Escuchábamos la Ké-huelga mientras nuestra bandera totipotente y rojinegra colgaba un tanto marchita de las amarillas rejas; éramos seis los ‘compas’ que poníamos la guardia de aquella noche; algunos tenían cigarros encendidos en sus labios y los calaban dócilmente; otros bebían café o comían galletas; yo chupaba una tutsi-pop. La transmisión se oía de la verga, en parte porque estábamos lejísimos de Ciudad Universitaria y en parte porque la Ké-huelga apenas empezaba y sí que estaba de la chingada.
En el tinieblar suavemente fulgurado por las llamas de la fogata, yo me empecinaba en leer a ciegas La autopista del sur de un ché Cortázar. De pronto la transmisión cayó muerta, herida por el ruido blanco de la estática y seguidito una colilla se estrelló, muriendo en el pavimento, explotando en un arrebol de chispas que se perdió en la sombra; un compa con sus dedos afilados movió el dial de la grabadora hasta que cayó en una estación que tocaba prístinamente Yellow Ledbetter de Pearl Jam, y todas nuestras miradas se clavaron en el fuego, perdidas en la nada.
Fue en ese momento cuando caí en cuenta de que la radio siempre me acompañaba desde muy pequeño; mis paradigmas culturales están firme e irremediablemente afincados en ella…, mi estética de las cosas se explica desde ella y hacia ella. Tal vez sólo se trate de una cuestión meramente subjetiva, pero a mí en verdad me parece que difícilmente hay dos fenómenos tan estimulantes para la imaginación como la radio y la literatura.
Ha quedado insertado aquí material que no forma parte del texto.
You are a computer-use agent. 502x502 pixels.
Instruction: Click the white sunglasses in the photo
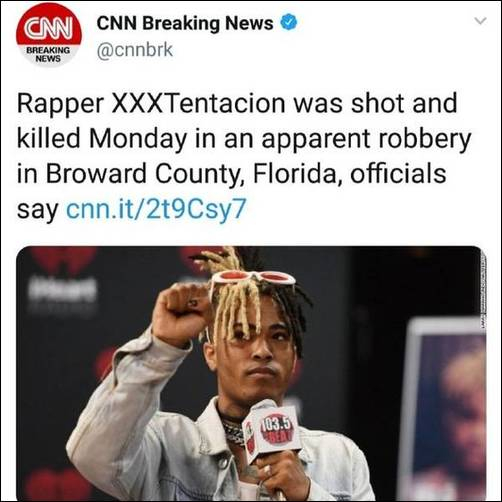[252, 278]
Muchos días antes de mis noches de fogatera, mi abuelo Zeferino cultivó en mis oídos el dulce zumbido de la radio; tenía un viejo reloj despertador con sus fantasmagóricos números verdes que lo despertaba religiosamente a las cinco de la mañana, lo acompañaba en la cocina mientras preparaba lo que iba a desayunarse, comerse o cenarse y hacia el final del día; como si se tratara de una mascota, mi abuelo desconectaba cuidadosamente su radio y la cargaba bajo el brazo y así la llevaba de la cocina a la recámara; la colocaba sobre una cómoda, la enchufaba de nuevo y la encendía… y mientras él se desvestía en las penumbras levemente iluminadas por esos numerales verdes, se ponía su pijama, se metía entre las sábanas y se quedaba boca arriba con los ojos cerrados pero con los oídos aún abiertos hasta que el sueño lo recogía, una vez cumplida su misión la radio-reloj se apagaba de manera automática, mirando con sus matemáticos ojos verdes a mi abuelo dormir plácidamente; hasta que al día siguiente, aquella rutina reiniciara a las cinco en punto de la madrugada. Una noche el sueño recogió a mi abuelo y ya no nos lo regresó, sin embargo esa mañana su reloj quiso despertarlo con la música de la estación que él siempre escuchaba, pero él ni siquiera se movió… Esa misma noche, a la hora habitual en que mi abuelo se metía a la cama, la radio se encendía en esa misma estación esperando que volviera de donde se encontrara para dejarse arrullar con el sonido de su voz…, pero no volvió. Y esa noche y las otras y la madrugada siguiente y las que le siguieron la radio seguía como un perro fiel, cumpliendo su espectral misión.
Estos eventos terminaron por desquiciar a mi madre, le parecía un suceso tan siniestro; ella juraba que mi abuelo volvía desde su tumba a dejarse despertar por esa radio fantasmal y en las noches volvía de nuevo para acompañar su sueño eternal con el zumbido radioeléctrico de su compañera transmisor. Mi madre una vez me levantó aterrada a las cinco de la mañana, juraba que la noche previa había desconectado el aparato porque el asunto de que se prendiera sólo a horas muy determinadas era algo que realmente le trastornaba. Y sin embargo, la radio siniestra seguía añorando a mi abuelo; según lo recuerda mi imaginación pueril, fuimos a la habitación oscura de mi abuelo a desenchufar el méndigo aparato y la cara de mi madre se puso tan desencajada como la mía cuando vimos que la clavija no estaba puesta en la toma sino sobre la cómoda misma, perfectamente desconectada; aquello fue la condena del aparato que terminó siendo regalado al señor de los fierros viejos.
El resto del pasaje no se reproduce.